[Listed records]
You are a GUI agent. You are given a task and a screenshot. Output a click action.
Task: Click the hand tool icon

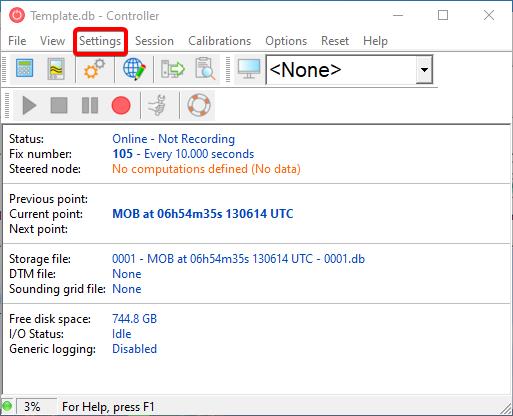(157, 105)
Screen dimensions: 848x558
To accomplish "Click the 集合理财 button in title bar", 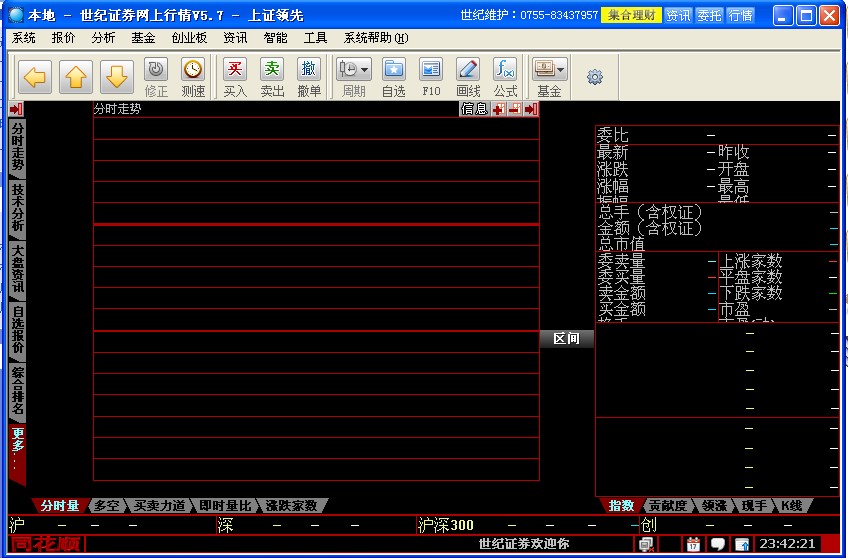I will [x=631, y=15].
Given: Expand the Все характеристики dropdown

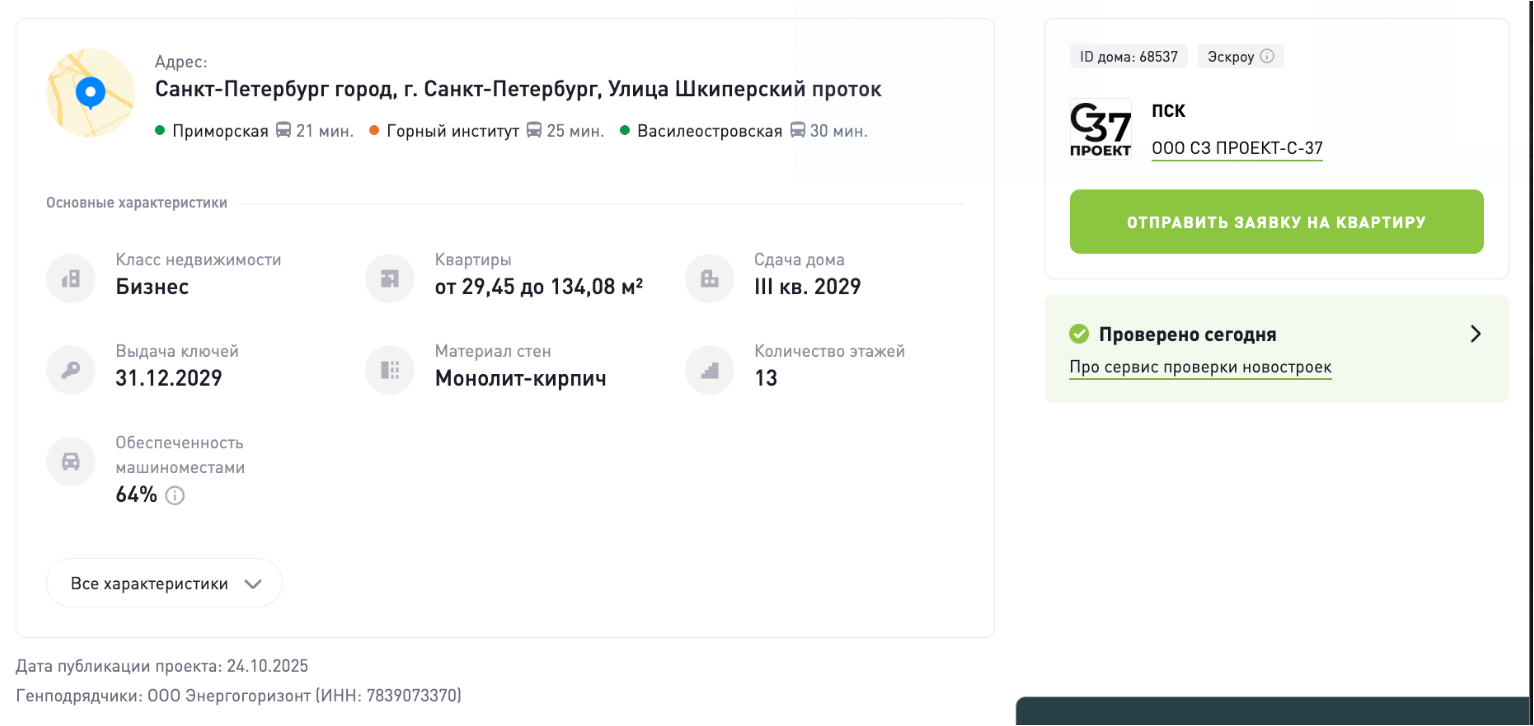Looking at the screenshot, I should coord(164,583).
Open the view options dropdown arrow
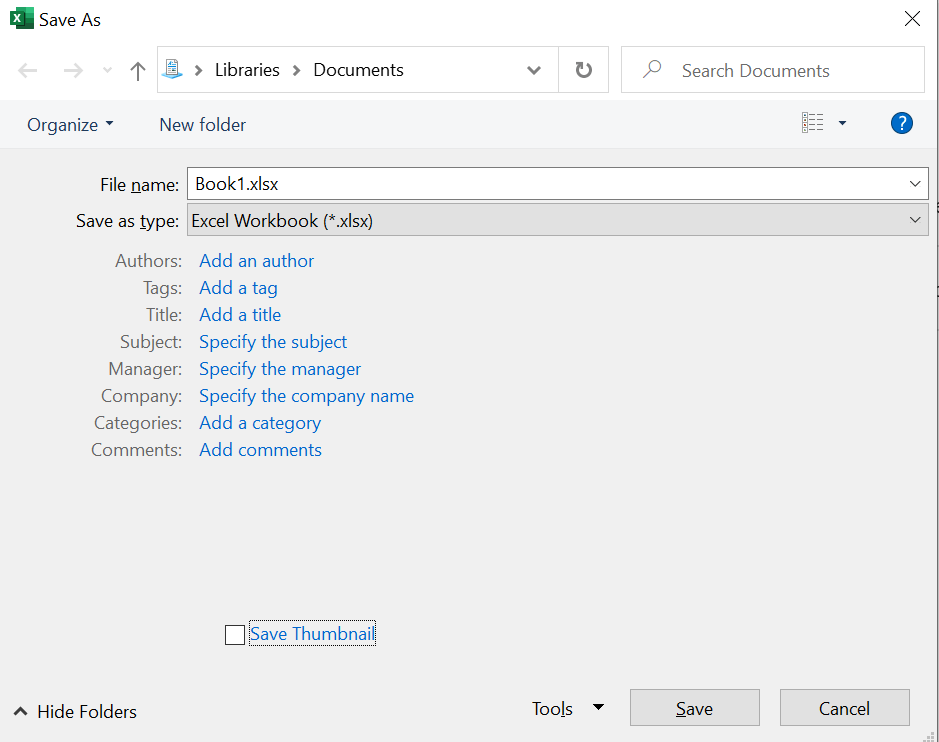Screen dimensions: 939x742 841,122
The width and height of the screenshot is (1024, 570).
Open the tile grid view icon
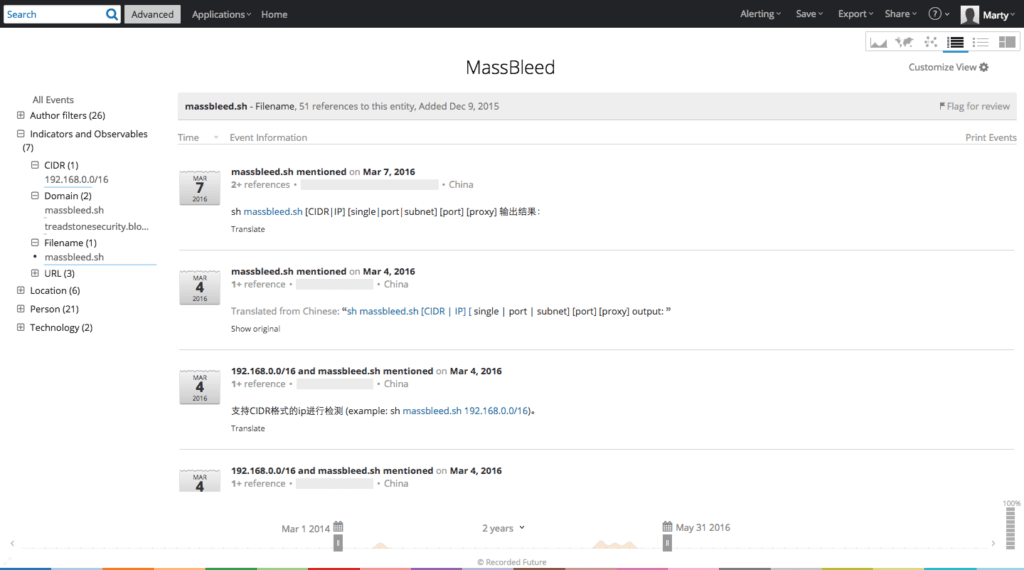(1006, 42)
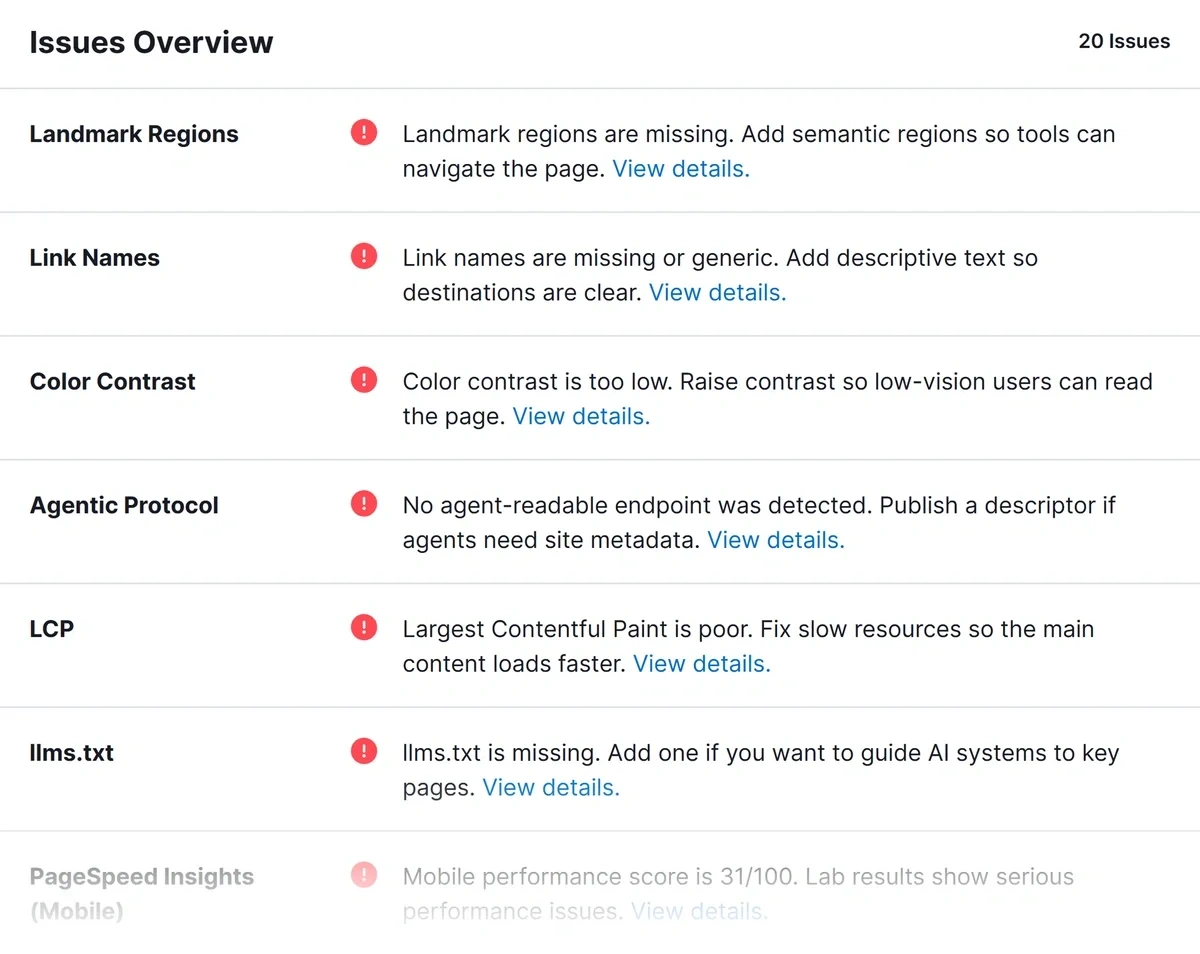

[What to do] Exactly the lines from the one that contains "Given: Expand the Все характеристики dropdown" through the last line of the records should be set down, and the pictures should be dropped.

[Result of this exercise]
Given: Expand the Все характеристики dropdown

Looking at the screenshot, I should coord(164,583).
Open the view options dropdown arrow
Screen dimensions: 939x742 841,122
The width and height of the screenshot is (1024, 570).
Open the tile grid view icon
(1006, 42)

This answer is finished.